The 26-year-old was arrested at a McDonald’s in Pennsylvania on Monday
Luigi Mangione faces a second-degree murder charge in New York in connection with the death of UnitedHealthcare CEO Brian Thompson, according to an online court docket filed Monday.
The 26-year-old was also charged with possession of a loaded firearm, possession of a forged instrument and criminal possession of a weapon, according to the docket.
The forged instrument is the fake NJ driver’s license that he allegedly used to check into the hostel on the Upper West Side.
Mangione remains in the custody of the Pennsylvania Department of Corrections pending his extradition to New York.
The Manhattan District Attorney’s office confirmed the charges. Court records explaining them will not be unsealed until Mangione appears in court in New York at a later date.
The New York charges came hours after Mangione was arrested in Altoona, Pennsylvania.
He had been identified by an employee at a McDonald’s, based on photographs circulated by the police of their person of interest in what was called a “brazen, targeted” attack in Midtown Manhattan on Dec. 4.
The Pennsylvania Department of Corrections released Mangione’s mugshot on Monday evening.
He had been charged earlier in the day with five crimes, including carrying a gun without a license, forgery, falsely identifying himself to authorities and possessing “instruments of crime,” according to the criminal complaint in Pennsylvania.
The charging document alleged that Mangione lied about his identity to police and carried the ghost gun without a license.
The gun and suppressor were “consistent with the weapon used in the murder,” NYPD Commissioner Jessica Tisch said following Mangione’s arrest on Monday.
During the search of Mangione’s backpack upon his arrest, officers allegedly found a black 3-D printed pistol and a black silencer, which was also 3-D printed, according to the criminal complaint.
“The pistol had one loaded Glock magazine with six nine-millimeter full metal jack rounds. There was also one loose nine-millimeter hollow point round,” the complaint alleges.

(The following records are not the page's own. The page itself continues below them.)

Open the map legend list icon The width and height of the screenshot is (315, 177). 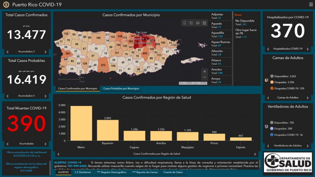[x=191, y=23]
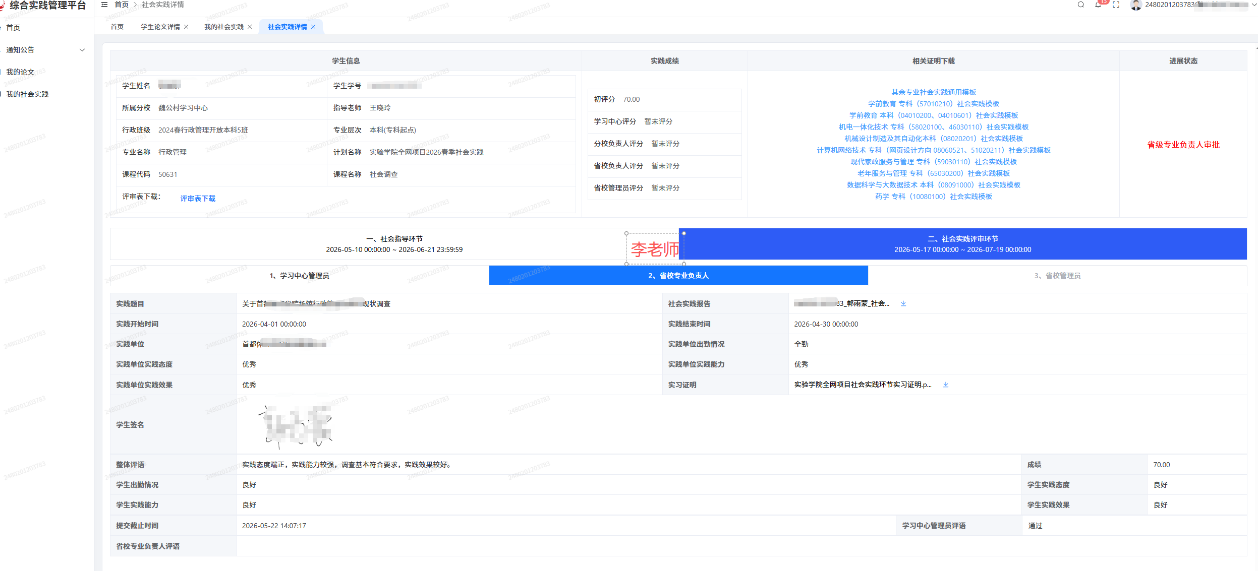
Task: Toggle fullscreen mode icon
Action: [1116, 5]
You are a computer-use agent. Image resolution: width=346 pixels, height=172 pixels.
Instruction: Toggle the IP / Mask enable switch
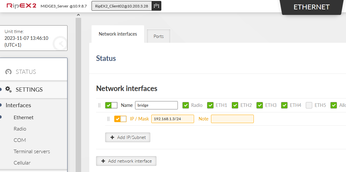(x=120, y=119)
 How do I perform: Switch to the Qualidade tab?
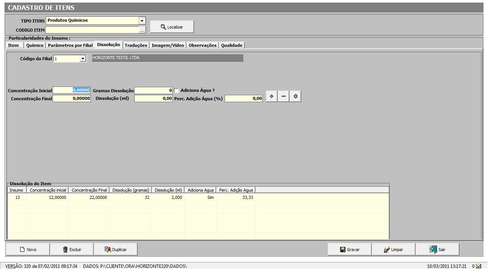[x=231, y=45]
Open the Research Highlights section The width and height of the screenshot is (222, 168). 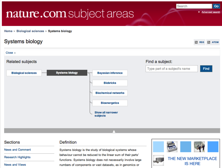pos(17,157)
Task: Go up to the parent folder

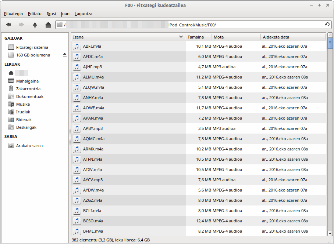Action: pos(35,25)
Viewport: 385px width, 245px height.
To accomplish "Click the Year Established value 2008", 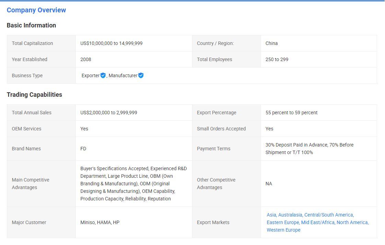I will pyautogui.click(x=86, y=59).
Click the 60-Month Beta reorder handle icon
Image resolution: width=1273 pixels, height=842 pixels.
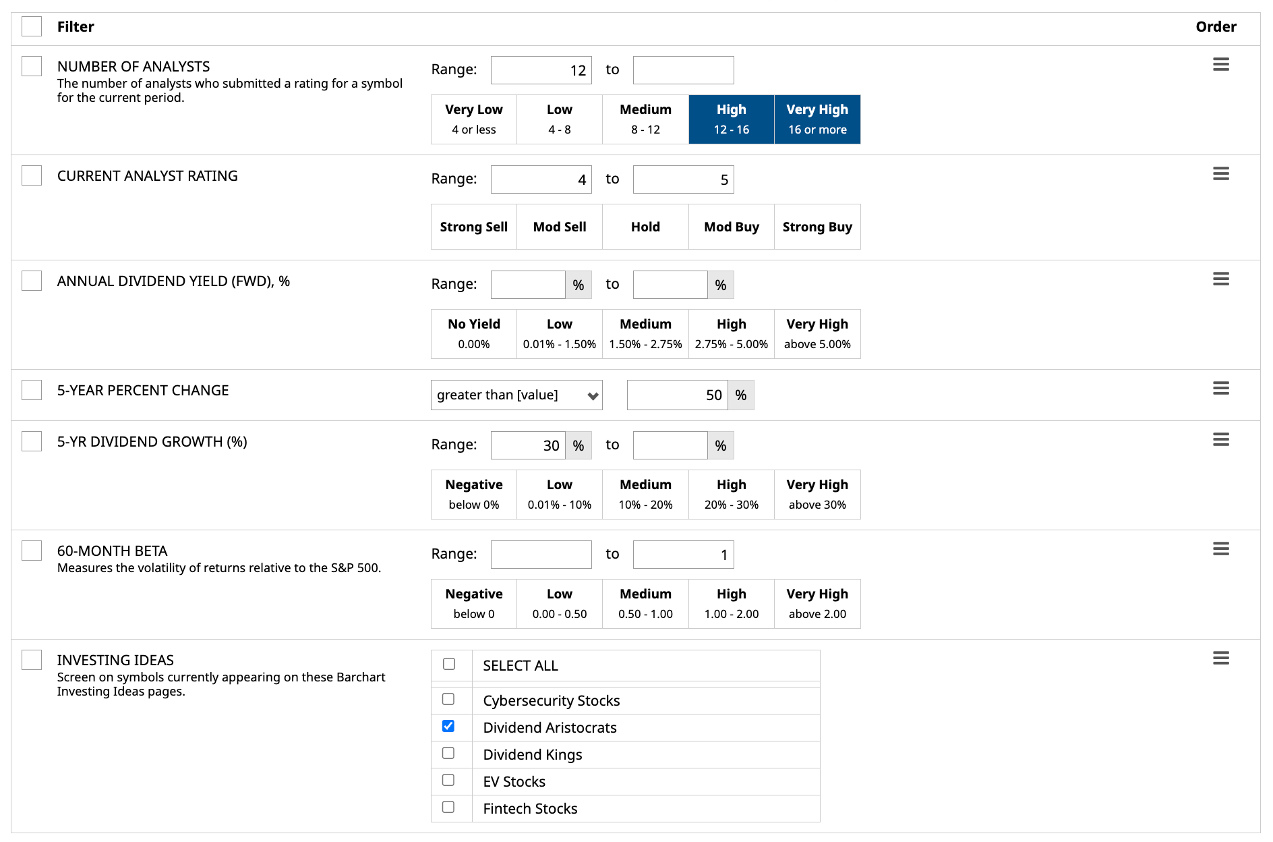1220,549

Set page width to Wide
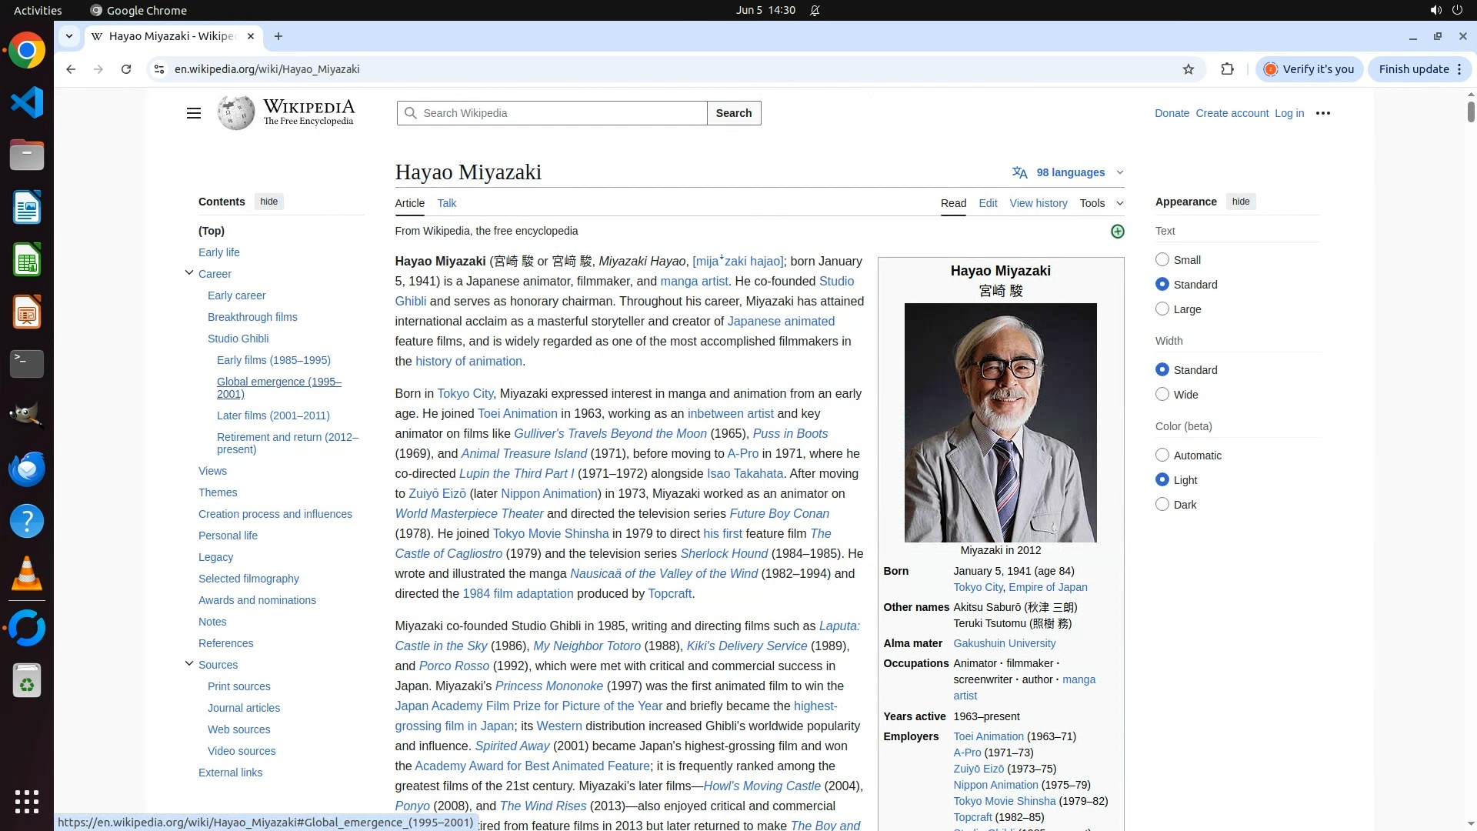[x=1162, y=395]

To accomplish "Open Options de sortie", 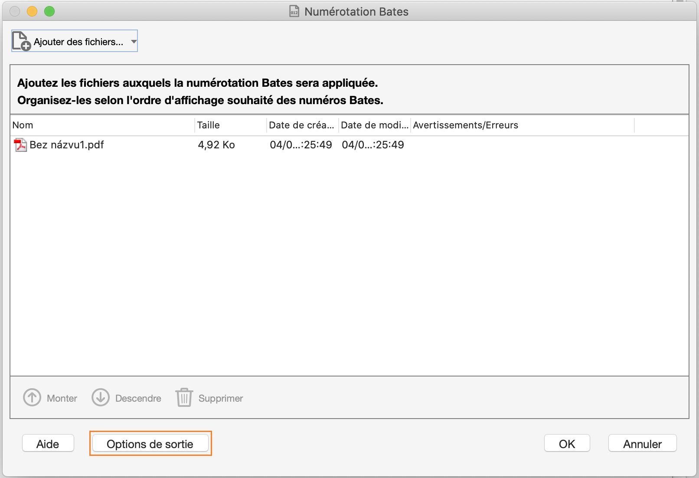I will 150,444.
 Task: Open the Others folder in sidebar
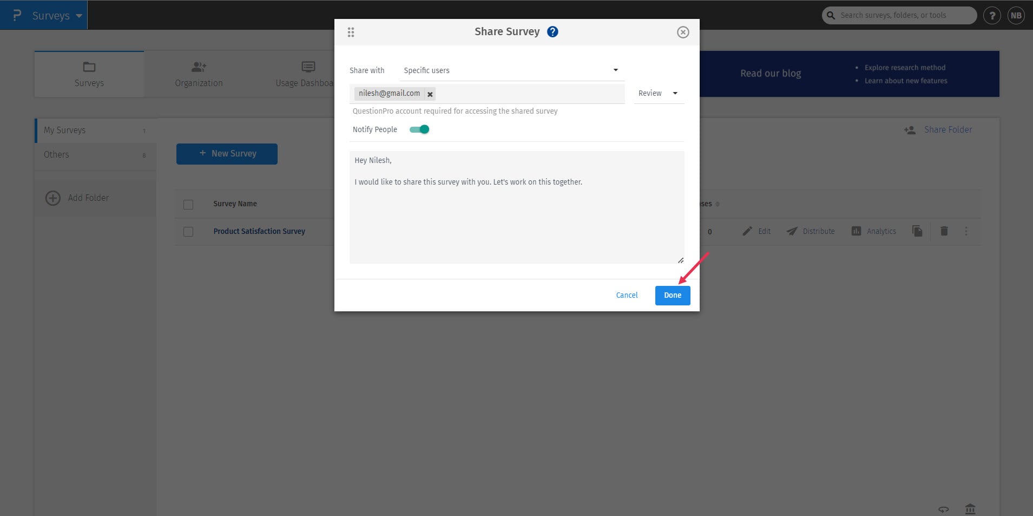tap(56, 155)
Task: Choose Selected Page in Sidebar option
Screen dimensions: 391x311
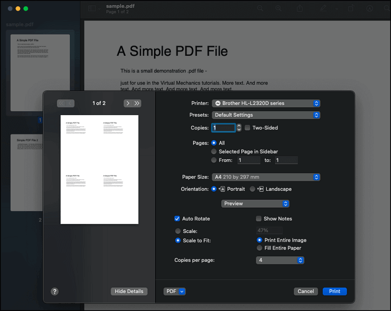Action: 214,152
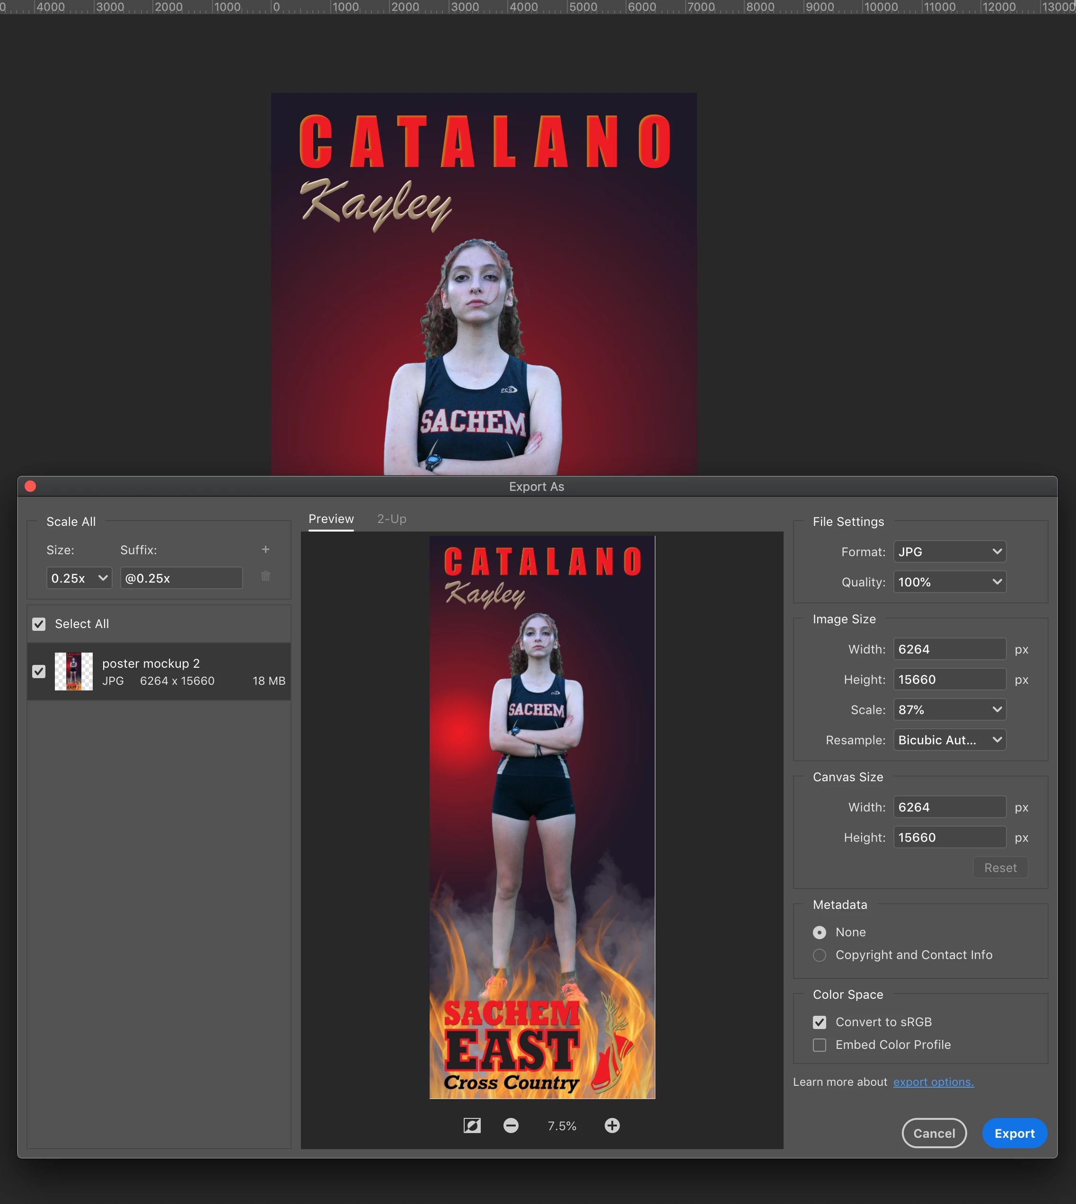
Task: Click the poster mockup 2 thumbnail
Action: pyautogui.click(x=74, y=671)
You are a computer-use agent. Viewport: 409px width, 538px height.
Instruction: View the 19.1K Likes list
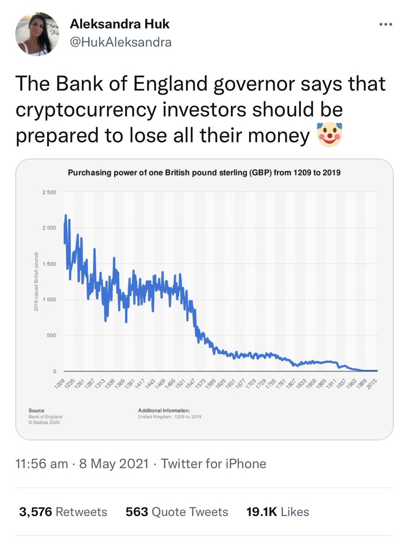[x=278, y=512]
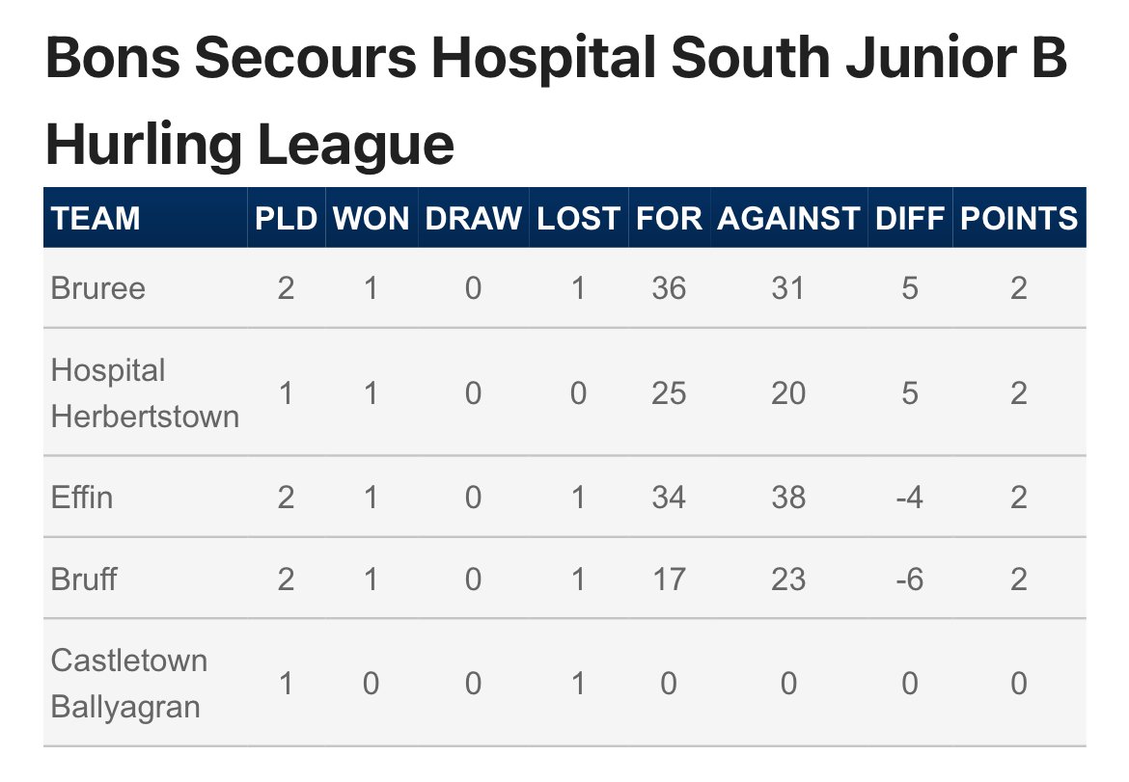
Task: Select the DIFF column header
Action: [909, 218]
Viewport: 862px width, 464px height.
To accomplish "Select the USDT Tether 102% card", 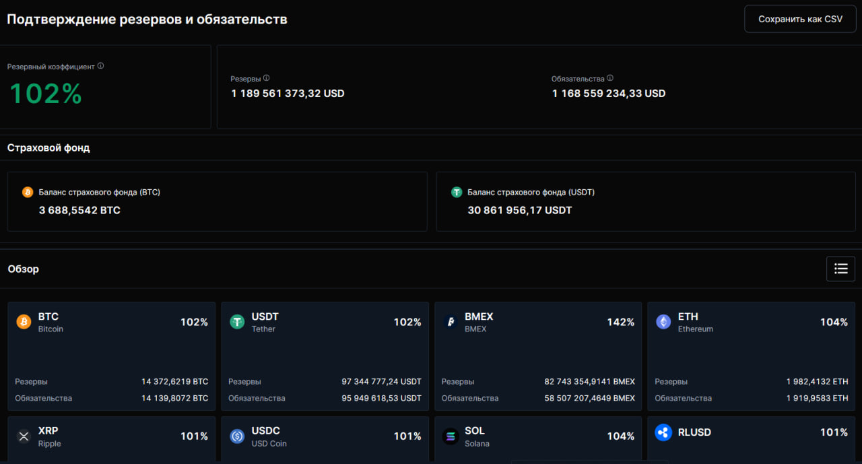I will (325, 356).
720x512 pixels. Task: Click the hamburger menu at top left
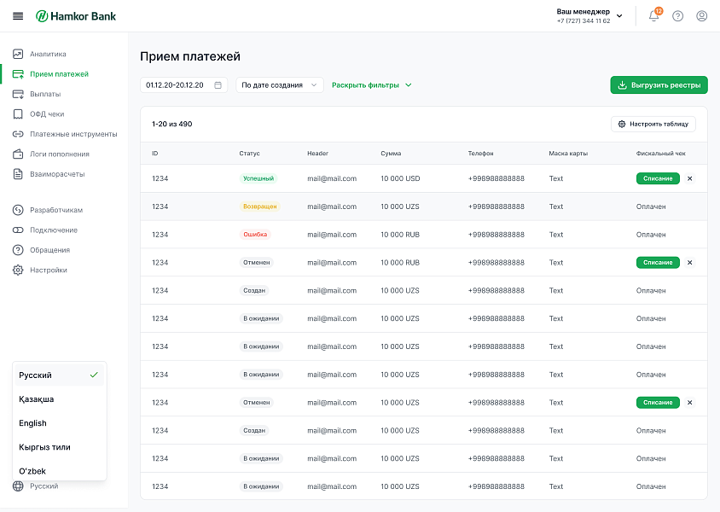(x=18, y=15)
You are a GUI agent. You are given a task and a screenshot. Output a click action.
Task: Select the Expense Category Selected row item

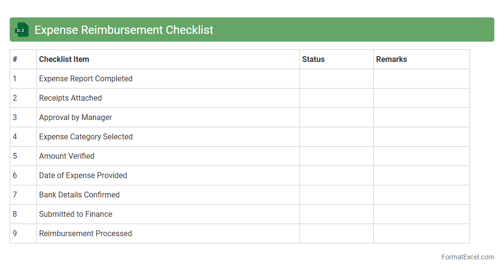tap(86, 137)
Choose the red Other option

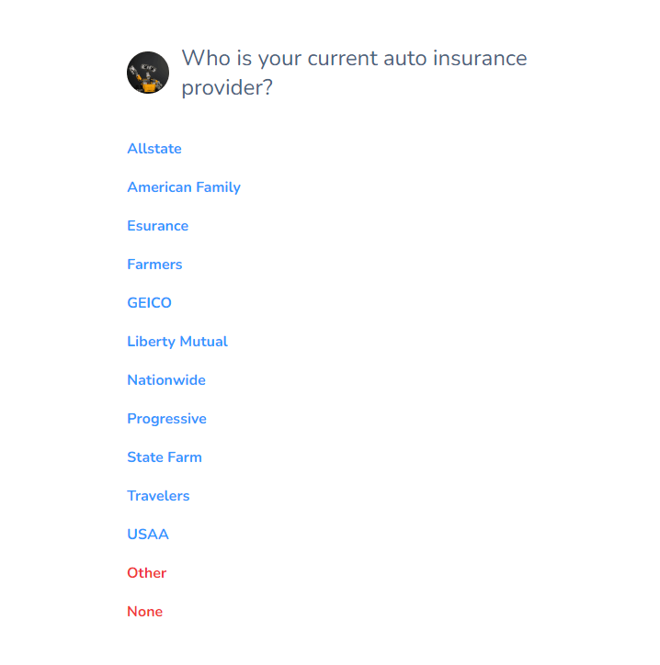tap(147, 573)
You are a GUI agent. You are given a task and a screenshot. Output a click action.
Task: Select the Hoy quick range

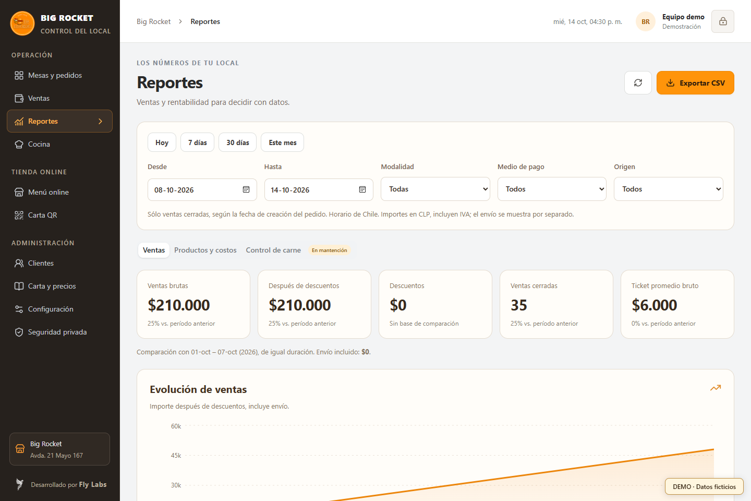point(162,142)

NYPD Chief of Detective Joe Kenny described the weapon allegedly found on Mangione as a “ghost gun,” meaning it had no serial number and was untraceable.
Also recovered from Mangione at the time of his arrest were several handwritten pages.
Kenny said that the document contained writing that expressed “some ill will toward corporate America.”
The writings mention UnitedHealthcare by name, law enforcement sources told ABC News.
The sources described the handwriting as sloppy and included these quotes: “These parasites had it coming” and “I do apologize for any strife and trauma, but it had to be done.”
Police are now looking at Mangione’s travel at various points across the United States and out of the county within the past year, the sources said.